Editorial.

Crise afeta rendas e muda comportamentos

Publicado em 14/11/2018 às 22:39.Atualizado em 28/10/2021 às 01:50.


A dinâmica da economia em períodos longos de crise, como a que vive o país, provoca, obviamente, efeitos perversos sobre a vida das pessoas. Um deles diz respeito à grande oscilação na renda das famílias, gerada, infelizmente, por fatores externos, que fogem ao controle de cada uma.

O status quo de muita gente parece um ioiô: ora a capacidade de consumo cai, ora sobe novamente e depois despenca, em curtos intervalos que são influenciados por questões como o nível geral de empregos e o fluxo de investimentos em setores diversos.

E é exatamente o que mostra recente estudo da Nielsen, multinacional especializada em pesquisas de consumo, apresentado nesta edição.


Conforme o levantamento, este ano, 12 milhões de famílias brasileiras conseguiram algum alívio nas contas. Em contrapartida, os moradores de 15 milhões de lares entraram em crise pela primeira vez ou, simplesmente, voltaram a sofrer seriamente com a escassez de recursos. Hoje, no Brasil, são 27 milhões de famílias nessa situação. 

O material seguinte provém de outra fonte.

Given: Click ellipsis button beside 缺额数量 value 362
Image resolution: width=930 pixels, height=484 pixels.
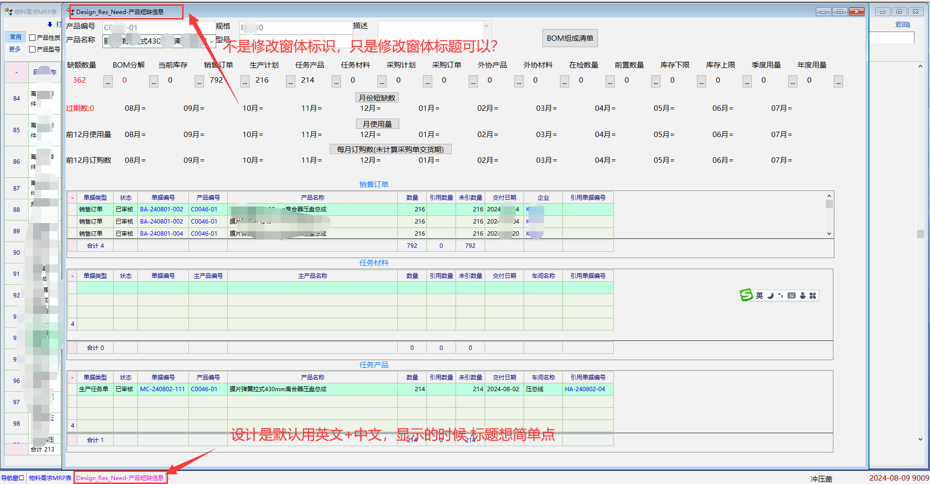Looking at the screenshot, I should tap(108, 82).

O fenômeno acarreta alterações em cadeia em toda a economia. De um lado, consumidores mudam de comportamento e, mais direcionados, procuram por promoções e produtos mais baratos em substituição aos que costumavam adquirir, além de ficarem muito mais econômicos ao ir às compras.

De outro, as empresas tentam se adequar a tal realidade, adotando novas estratégias, alterando tradicionais formatos de vendas e até seus modelos de loja.

Para evitar o pior, muita gente também busca empréstimos para enfrentar a perda do poder aquisitivo: de acordo com a pesquisa da Nielsen, por exemplo, do grupo de famílias em crise, 67% estão endividadas no cartão de crédito e 12% recorreram ao crédito consignado.

A empregabilidade igualmente se modifica, com mais gente buscando formas de geração de renda extra, principalmente por meio de ocupações que consideram temporárias, como os motoristas de aplicativos de transporte e os vendedores autônomos. 

O quadro, como se vê, é grave, mas ainda não se pode falar em terra arrasada.

Resta-nos, claro, a confiança em políticas que reanimem a economia e tragam dias melhores para todos.